La première maternelle en extérieur d’Israël : couteaux et scorpions au programme
La ‘maternelle en forêt’ innovante de Mitzpe Ramon vise à enseigner aux enfants l’indépendance, l’interaction avec la nature et la créativité. Les parents – et les éducateurs – s’y pressent
MITZPE RAMON (JTA) – Cela a tout l’air du pire cauchemar d’une mère juive : une classe maternelle qui a lieu en extérieur, dans le désert.
Pourtant, les parents de cette ville israélienne reculée déposent leurs enfants à Gan Keshet chaque jour de la semaine durant l’année scolaire, pour les laisser libre de cuisiner sur un feu de camp, tailler des bouts de bois avec des couteaux et partir à la recherche de scorpions. Qu’il pleuve, ce qui est rare, ou que le soleil brille, la classe aura lieu.
« Les enfants découvrent la vraie vie lorsqu’ils arrivent ici », dit d’une voix douce Ron Meltzer, directeur et fondateur visionnaire de l’école.
Gan Keshet, qui signifie « maternelle de l’arc en ciel » en hébreu, est la première « maternelle en forêt » du pays, et c’est une école publique. Grâce à une couverture médiatique locale et au bouche-à-oreille, les parents se sont pressés pour inscrire leurs enfants, et les éducateurs à travers tout Israël ont cherché à imiter le modèle.
Un jour de juin, l’école a commencé, comme d’habitude, à 7h30. Sous la supervision détendue de Meltzer et de deux autres enseignants, les enfants, âgés de trois à six ans, ont joué dans un bosquet de pins le long d’une route à une seule voie en bordure de la ville. Un groupe de garçons a taillé des bâtons pour en faire des arcs et de flèches, et une petite fille a construit une échelle en cordage entre les branches d’un arbre. D’autres se sont assis sur des tapis de pique-nique pour dessiner, lire des livres et empiler des morceaux de bois.
Plusieurs enfants ont aidé Meltzer à cuisiner, pour le petit-déjeuner, de la pita druze sur une pierre à feu ; ils ajoutent des petits pois au feu et mettent de la pâte sur la plaque de cuisson.
Malgré le manque apparent de limites, il existe des rituels et des règles dans la structure. Quand il commence à faire chaud, les enfants restent dans les limites d’une zone en grande partie à l’ombre, de la taille d’un terrain de football. Cette zone est délimitée à ses quatre coins par des arbres et des pierres pour qu’ils puissent tous facilement l’identifier.

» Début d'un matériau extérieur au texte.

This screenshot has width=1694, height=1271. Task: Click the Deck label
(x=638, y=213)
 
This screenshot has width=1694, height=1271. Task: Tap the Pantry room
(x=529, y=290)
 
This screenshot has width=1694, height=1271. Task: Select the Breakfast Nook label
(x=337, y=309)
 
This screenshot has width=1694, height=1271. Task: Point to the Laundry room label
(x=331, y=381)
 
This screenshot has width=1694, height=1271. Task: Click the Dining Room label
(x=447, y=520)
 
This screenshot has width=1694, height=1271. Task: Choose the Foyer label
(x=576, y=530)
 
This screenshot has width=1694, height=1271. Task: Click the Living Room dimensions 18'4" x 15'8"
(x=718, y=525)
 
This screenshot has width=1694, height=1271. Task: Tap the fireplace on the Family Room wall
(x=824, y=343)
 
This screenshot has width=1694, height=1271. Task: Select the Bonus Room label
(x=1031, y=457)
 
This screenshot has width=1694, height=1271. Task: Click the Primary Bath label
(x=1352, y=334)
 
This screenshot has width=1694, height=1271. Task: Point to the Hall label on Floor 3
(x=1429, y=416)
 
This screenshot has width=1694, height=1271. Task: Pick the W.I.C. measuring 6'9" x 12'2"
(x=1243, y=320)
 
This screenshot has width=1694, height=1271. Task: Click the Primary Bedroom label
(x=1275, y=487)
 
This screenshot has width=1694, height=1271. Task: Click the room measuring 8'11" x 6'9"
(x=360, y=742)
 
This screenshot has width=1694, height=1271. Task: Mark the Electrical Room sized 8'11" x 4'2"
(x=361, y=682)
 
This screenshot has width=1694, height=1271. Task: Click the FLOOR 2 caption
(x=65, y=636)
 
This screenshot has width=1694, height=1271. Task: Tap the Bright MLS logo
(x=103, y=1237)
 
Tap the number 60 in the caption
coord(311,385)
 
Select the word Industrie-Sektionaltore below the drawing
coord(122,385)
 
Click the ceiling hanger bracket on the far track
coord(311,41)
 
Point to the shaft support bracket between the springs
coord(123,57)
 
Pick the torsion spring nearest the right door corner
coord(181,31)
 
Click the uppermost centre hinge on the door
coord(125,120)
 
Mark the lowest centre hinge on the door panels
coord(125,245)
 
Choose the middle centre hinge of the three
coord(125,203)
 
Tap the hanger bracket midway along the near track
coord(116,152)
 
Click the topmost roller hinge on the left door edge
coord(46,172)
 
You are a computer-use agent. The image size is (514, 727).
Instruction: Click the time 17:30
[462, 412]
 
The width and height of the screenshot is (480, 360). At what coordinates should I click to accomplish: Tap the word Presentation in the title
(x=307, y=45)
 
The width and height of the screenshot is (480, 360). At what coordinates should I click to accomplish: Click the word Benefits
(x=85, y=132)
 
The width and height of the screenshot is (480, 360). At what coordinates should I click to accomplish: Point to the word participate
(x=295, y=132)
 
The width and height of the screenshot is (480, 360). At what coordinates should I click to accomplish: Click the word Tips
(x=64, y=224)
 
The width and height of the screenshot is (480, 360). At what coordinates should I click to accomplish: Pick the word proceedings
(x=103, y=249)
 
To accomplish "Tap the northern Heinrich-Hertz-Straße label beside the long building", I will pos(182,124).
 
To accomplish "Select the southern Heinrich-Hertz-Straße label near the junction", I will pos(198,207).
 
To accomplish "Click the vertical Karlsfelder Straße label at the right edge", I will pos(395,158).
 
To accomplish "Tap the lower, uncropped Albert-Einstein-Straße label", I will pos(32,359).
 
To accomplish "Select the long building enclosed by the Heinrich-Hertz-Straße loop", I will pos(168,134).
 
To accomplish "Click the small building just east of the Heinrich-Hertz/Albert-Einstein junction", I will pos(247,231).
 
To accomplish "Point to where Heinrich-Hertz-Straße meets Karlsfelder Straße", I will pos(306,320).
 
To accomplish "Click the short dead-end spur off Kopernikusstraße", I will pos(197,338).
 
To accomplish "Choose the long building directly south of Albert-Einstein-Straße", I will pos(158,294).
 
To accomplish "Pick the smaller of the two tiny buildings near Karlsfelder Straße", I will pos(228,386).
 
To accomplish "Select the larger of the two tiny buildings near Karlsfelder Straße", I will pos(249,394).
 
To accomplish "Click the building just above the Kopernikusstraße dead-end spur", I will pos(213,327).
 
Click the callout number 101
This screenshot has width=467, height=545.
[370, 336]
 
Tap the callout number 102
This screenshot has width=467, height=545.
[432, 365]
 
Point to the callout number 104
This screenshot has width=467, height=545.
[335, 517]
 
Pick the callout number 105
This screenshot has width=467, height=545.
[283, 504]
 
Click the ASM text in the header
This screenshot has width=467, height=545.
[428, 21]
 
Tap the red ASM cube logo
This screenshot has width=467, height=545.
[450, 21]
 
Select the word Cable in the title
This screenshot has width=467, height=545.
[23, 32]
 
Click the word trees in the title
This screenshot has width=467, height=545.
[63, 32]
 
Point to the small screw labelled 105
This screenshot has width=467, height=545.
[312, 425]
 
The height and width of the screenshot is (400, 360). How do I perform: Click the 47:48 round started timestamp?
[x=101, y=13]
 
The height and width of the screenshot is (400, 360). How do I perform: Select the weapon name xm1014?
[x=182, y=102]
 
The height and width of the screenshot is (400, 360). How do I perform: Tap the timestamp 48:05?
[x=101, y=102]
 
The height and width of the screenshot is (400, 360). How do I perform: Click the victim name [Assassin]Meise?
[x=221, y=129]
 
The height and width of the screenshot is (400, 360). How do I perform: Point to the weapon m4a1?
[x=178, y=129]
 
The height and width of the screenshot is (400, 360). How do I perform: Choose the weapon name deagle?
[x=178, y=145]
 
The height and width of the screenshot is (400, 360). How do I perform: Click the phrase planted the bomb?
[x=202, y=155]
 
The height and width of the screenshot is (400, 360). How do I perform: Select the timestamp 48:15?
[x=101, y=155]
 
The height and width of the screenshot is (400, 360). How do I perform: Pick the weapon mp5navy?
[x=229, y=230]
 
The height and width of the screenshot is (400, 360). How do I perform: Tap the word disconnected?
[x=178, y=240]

A environ 9h30, après le cérémonial du lavage de mains et avoir bu de l’eau en rang, tout le monde se rassemble autour d’un large anneau de pierres qui représente la « ronde du matin ». Ils chantent des chansons et écoutent une histoire avant le petit-déjeuner, des légumes enveloppés dans de la pita.
Quand l’histoire, au sujet d’un gentil géant, est interrompue par l’annonce d’un exercice pour un tremblement de terre dans un haut-parleur d’une école primaire à proximité, Meltzer a expliqué que l’extérieur serait l’endroit le plus sûr si la terre commençait à trembler.
« Mais nous sommes déjà dehors ! » s’est exclamée Nomi, une petite blonde de six ans, avec un air triomphant.
Alors que la ronde du matin touche à sa fin vers 10h, un groupe d’environ 30 instructeurs de la région du Néguev arrivent en bus pour observer le fonctionnement de la maternelle. L’idée est d’intégrer certains principes dans leurs salles de classe. Meltzer, avec ses cheveux hirsutes, en short et en sandales, a donné une présentation générale et a répondu aux questions. Sa chienne, Laurie, était tranquillement allongée à côté, dans l’ombre.
Des centaines d’éducateurs, d’élèves et de parents sont venus à Gan Keshet rien que cette année. L’école est devenue célèbre en Israël depuis que la Première chaîne y a consacré un reportage en avril. La vidéo a été vue un million de fois sur Facebook.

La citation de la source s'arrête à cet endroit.